In today’s world, it would be difficult to understand the structure and organization of any given country’s economy without taking into account global economic developments, and the role that country plays within the world economic system. A country’s ability to steer its economy in the desired direction is, therefore, very much constrained by the dynamics of the world economy.
In contrast, the political and legal systems of society continue to be demarcated along regional lines. While the global nature of the modern economy is a reality, we can hardly speak today of a global government or a global justice system. The defense of this state of affairs is very much the stuff of nationalist thinking.
Any attempt to hold a country’s officials and leaders accountable for crimes against humanity will likely be challenged as interference in the sovereign affairs of a country. Still, the United Nations exists and continues to operate. Innumerable declarations, charters, statutes, and conventions have been passed under its auspices, ostensibly binding member-nations to a set of universal principles and norms.
The reality, however, is that acceptance of these principles and norms is purely voluntary. Amid diversity, the UN survives as the closest thing to a world government only because it allows a wide range of modalities of participation in its affairs.
The United Nations Convention on the Law of the Sea (Unclos), which sets the guiding principles and mechanisms for the settlement of maritime disputes among states, is a good example. For reasons of its own, the United States is not a party to the Unclos, whereas China and the Philippines are. For opting not to be a party to this important covenant, the United States can hardly speak with credibility on matters involving maritime disputes among states.
When the Philippines sued for arbitration of the South China Sea dispute under the terms of the Unclos, China refused to participate in the arbitral proceedings.
Under the Unclos, any state that is a party to the convention may invoke this right. But China’s refusal did not prevent the arbitral tribunal from taking jurisdiction over the case or from promulgating a decision later.
The UN-backed tribunal favored the Philippine claim, but it could not enforce its decision without China’s consent. Thus, until now, China insists on the validity of its “nine-dash” claim over much of the South China Sea and continues to build artificial islands and put up military structures on these. Such is the present state of the world’s legal system. National sovereignty trumps global legal norms.
This is even more true in those cases where powerful individuals are charged with committing crimes against nationals of their own country. The world community, in such instances, might feel compelled to step in to administer justice through the permanent International Criminal Court (ICC)—if it is shown that the justice system of that country is unwilling to take cognizance of these crimes, or is unable to investigate them to the fullest extent possible, and render justice.

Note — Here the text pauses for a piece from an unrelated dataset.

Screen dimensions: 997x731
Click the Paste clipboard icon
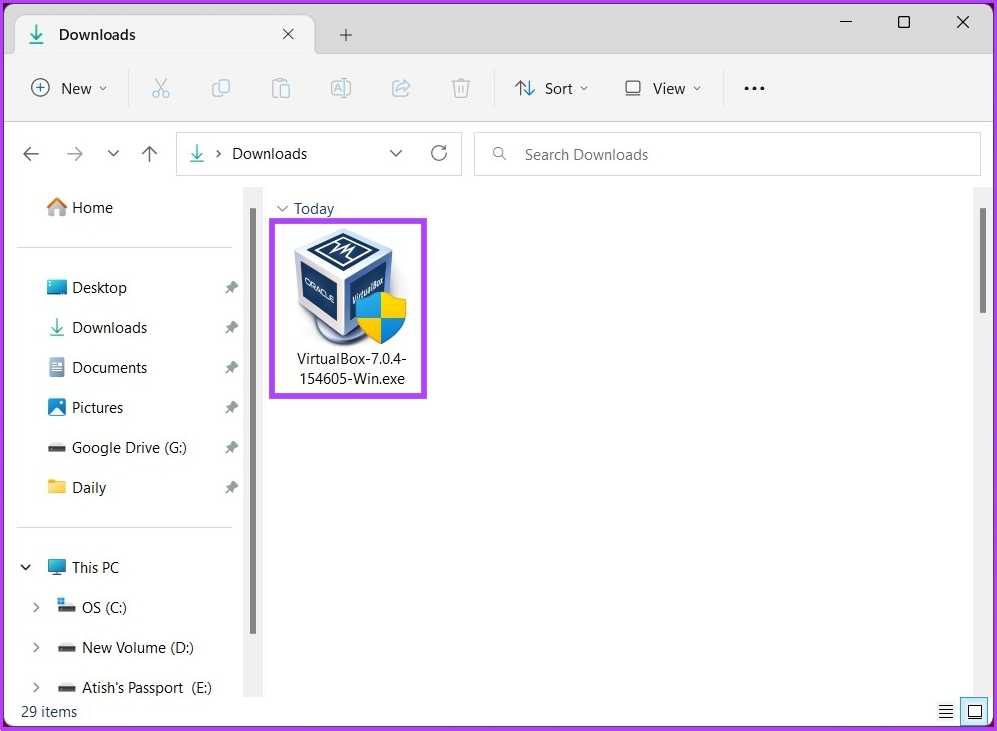(281, 88)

The main test of admissibility cited is that of “complementarity.” The Rome Statute creating the International Criminal Court provides that the ICC “shall be a permanent institution and shall have the power to exercise its jurisdiction over persons for the most serious crimes of international concern … and shall be complementary to national criminal jurisdictions.” (It’s worth noting that while the ICC’s jurisdiction is over persons, that of the International Court of Justice or ICJ, the principal judicial organ of the United Nations, is over member-states of the UN.)
Those who expect the ICC to take up anytime soon the responsibility of investigating and prosecuting President Duterte and his officials for the organized summary killings of drug suspects may need to take a second look at the provisions of the Rome Statute. There are very strict provisions governing the admissibility of a case by the ICC. The sequence of actions that the Court may take — from the initial gathering of information to investigation and to prosecution — is governed by norms that clearly defer to the sovereign right of states to investigate and try crimes under their respective legal systems.
Where the ICC has decided to investigate, a formal notification is sent to the concerned state, which may, if it wishes, request the Court to defer to the state’s own justice system. A state or an accused person may challenge the Court’s jurisdiction prior to or even at the commencement of the trial. Indeed, so central is the concept of complementarity to the ICC’s establishment and operation that one has to be a really failed state with nonfunctioning institutions to come under the jurisdiction of the Court.
I can’t see that happening under Mr. Duterte. But, if Solicitor General Jose Calida continues to have his way in refusing to furnish official police reports on the drug killings to the Supreme Court, that, by itself, would be enough to convince the world that, in Duterte Land, the courts are incapable of asserting their independence and doing their work in a credible way. The ICC Prosecutor may then find a reason to take the first crucial steps toward initiating its own investigation of these killings.
No Filipino can possibly take pride in that. A nation’s responsibility to humanity is, first of all, to render justice to its citizens.